House of Stairs, Science Fiction Horror by William Sleator
My rating: ⭐️⭐️⭐️⭐️⭐️
I think I could read this book three times a year and never get tired of it. It’s brief and intense, like a cerebral storm.
Five people, all sixteen and orphans, are blindfolded and transported to a dismal facility made up of nothing but stairs and bridges. There is one bathroom, awkward and perilous to reach, nowhere to sleep comfortably, and their only chance of food is to obey the capricious, impenetrable demands of a machine.
I rather wish someone on the development team for Final Fantasy XIII had read a translation of this book. Then the Hallway could have been a terrifying Orwellian device rather than bad game design, and the Fal’cie might have had a chance of actually seeming like impossible to understand alien entities. But I digress.
Each of the characters is a fascinating study, and they only need the time that they receive in order to be properly established and developed. Lola is a self-confident, empowered young woman with compassion who shows that good doesn’t have to be nice (not all the time, anyway). Peter is a soft boy half-defeated by the world, but not quite down and out. Blossom is right in the middle between one of the most interesting and so obvious in what she is so immediately that it’s pathetic (which works right into her characterisation). Abigail could have been like Peter, but she seems to have or lack something that would complete the comparison. And Oliver is a clean divide between the cheerful, capable manly leader he wants to be perceived as, and the weaker selfish shadow inside.
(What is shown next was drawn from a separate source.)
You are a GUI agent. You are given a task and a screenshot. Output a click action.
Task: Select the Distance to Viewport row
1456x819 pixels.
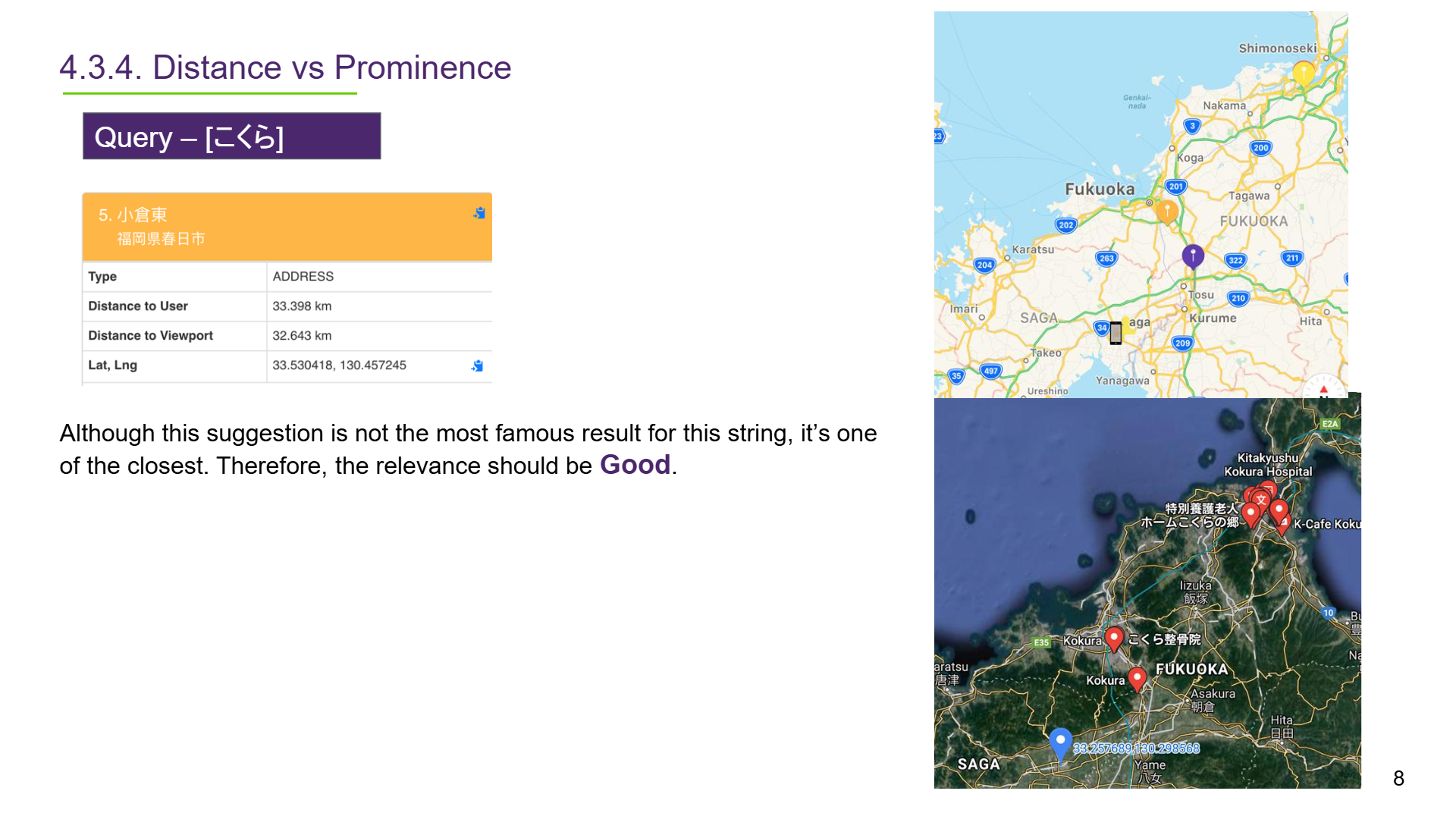pyautogui.click(x=287, y=336)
The atmosphere is my favourite thing. Even though there aren’t reams of pages dedicated to describing the facility or the stairs, I can see them quite clearly. Down to what colour they must be. The placement of their one toilet, as well as its awkward and intentionally humiliating construction, makes me uncomfortable in a very real way. It’s also their only source of water. I have acrophobia, and even if I missed something in two readings and there actually are railings, I imagine the stairs to be narrow and without safety rails of any kind. I have a physical reaction whenever the stairs or a bridge are mentioned. So effective!
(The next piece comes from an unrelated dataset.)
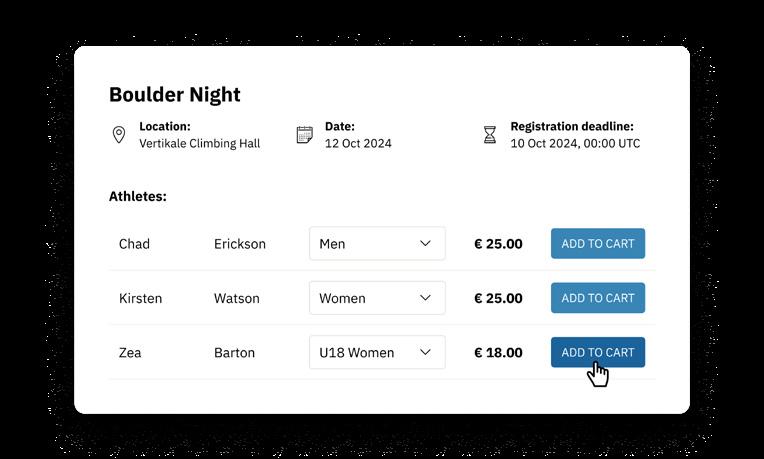Click the location pin icon
Screen dimensions: 764x459
tap(119, 135)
It seriously amazes me how much this story accomplishes in so little time. The world outside the house of stairs is even established as a post-apocalyptic science fiction-y world. No one lives in real houses but the elite. Books are considered outdated and undesirable in comparison to their screen replacements. Meat is not commonly available. But we get no more detail than we need, which again adds to the atmosphere. Whatever is outside, the world is now the house of stairs. There is nothing but the machine.